Тогда речь шла о «волнениях» рабочих, которым владелец обойной мануфактуры Ревельон ниже всякого предела скостил подённую плату. Те в ответ разгромили дом фабриканта, причем, видимо, норовили добраться и до его головы. Но не застали обидчика на месте и, пошумев, стали расходиться. Тут вмешались гвардейцы и королевские швейцарцы. Они оцепили предместье Сент-Антуан, где все это случилось, и, без разбора уложив немало безоружных людей, легко навели порядок. Потом военно-полевой суд приговорил двоих — мужчину и женщину — к повешенью и отправил многих подёнщиков на галеры и в тюрьму. Того же ждали сейчас. Боялись «военной экзекуции», тем паче, что разнеслась весть, будто на Марсовом поле, обычном месте парадов и гуляний, королевские полки разбивают большой военный лагерь. Один кавалерийский отряд даже вошёл в город и расположился на площади Людовика XV, где долго стоял без приказа и движения, лишь усугубляя всеобщее беспокойство.

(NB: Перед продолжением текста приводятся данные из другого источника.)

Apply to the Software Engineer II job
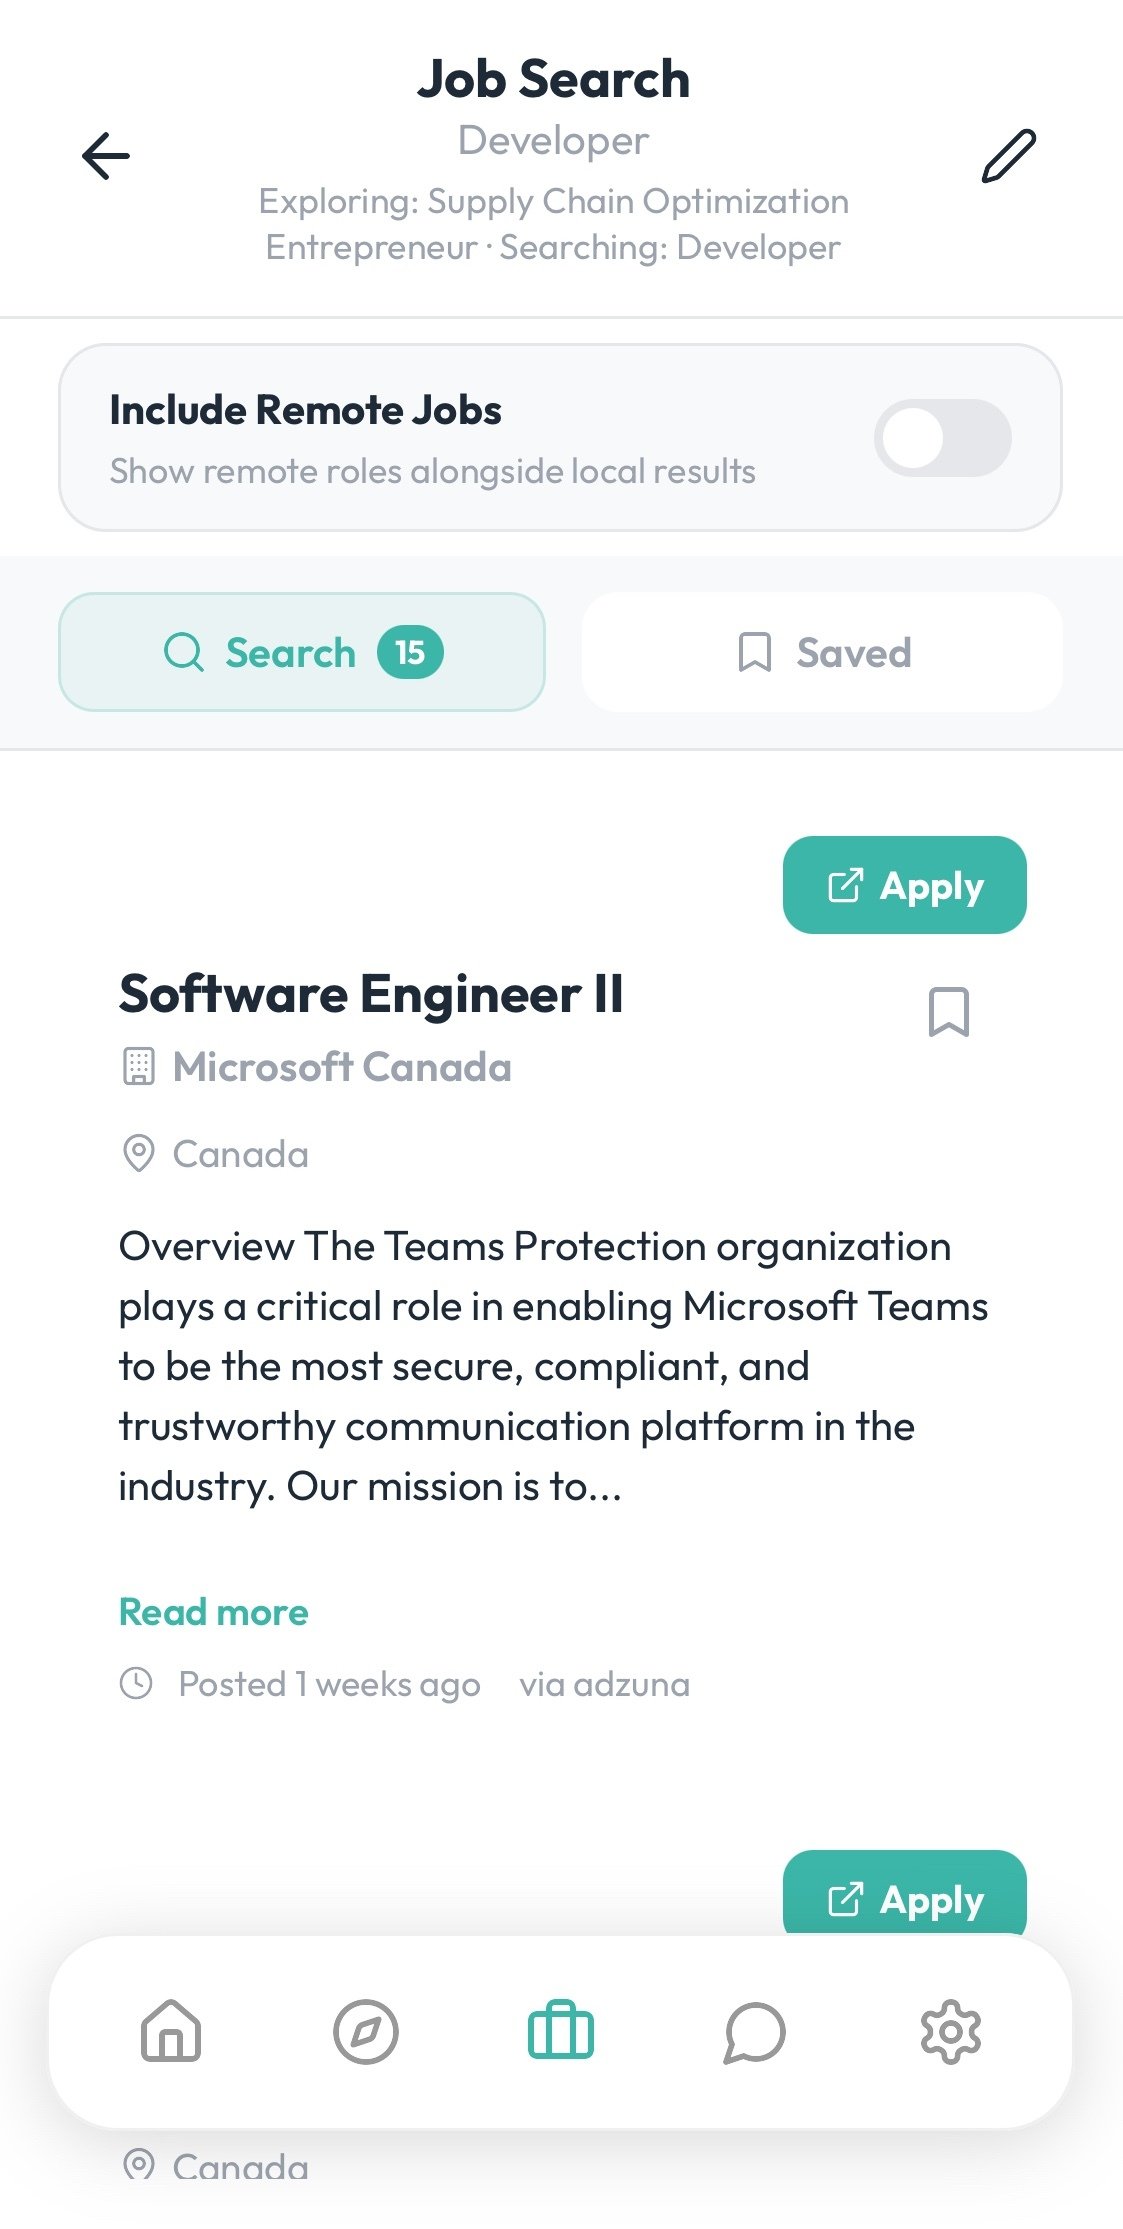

Рисуя в воображении картину этой ежеминутно растущей смуты, стоит принять во внимание и такую немаловажную подробность, как темперамент французов. Николай Михайлович Карамзин, побывавший в столице Франции через год после описываемых событий, в своих знаменитых «Письмах русского путешественника» особо подчеркивает то, что кажется ему «главною чертою в характере Парижа: отменную живость народных движений, удивительную скорость в словах и делах. Система Декартовых вихрей могла родиться только в голове француза, Парижского жителя. Здесь всё спешит куда-то…» Куда спешила в те лихорадочные дни сама французская история, никто ещё не понимал, но её вихри уже бушевали в умах и сердцах парижан. Угроза мятежа явственно ощущалась в воздухе.
В это время в столице Франции существовал странный, не признанный властями орган самоуправления, вернее же — самозащиты: Ассамблея выборщиков в Генеральные Штаты от 60 парижских дистриктов (избирательных округов). Хотя выборы прошли, ассамблея постановила не распускаться вплоть до окончания работы законодателей. Она заняла Ратушу и в конце концов превратилась в самостоятельную городскую власть, Коммуну города Парижа. И вот, едва разнеслась весть об отставке Неккера, экспансивный юный журналист Камилл Демулен ворвался в зал Ратуши с криком: «Эта отставка — набат к Варфоломеевской ночи против патриотов! Вечером батальоны гвардейцев двинутся с Марсова поля, чтобы нас всех задушить».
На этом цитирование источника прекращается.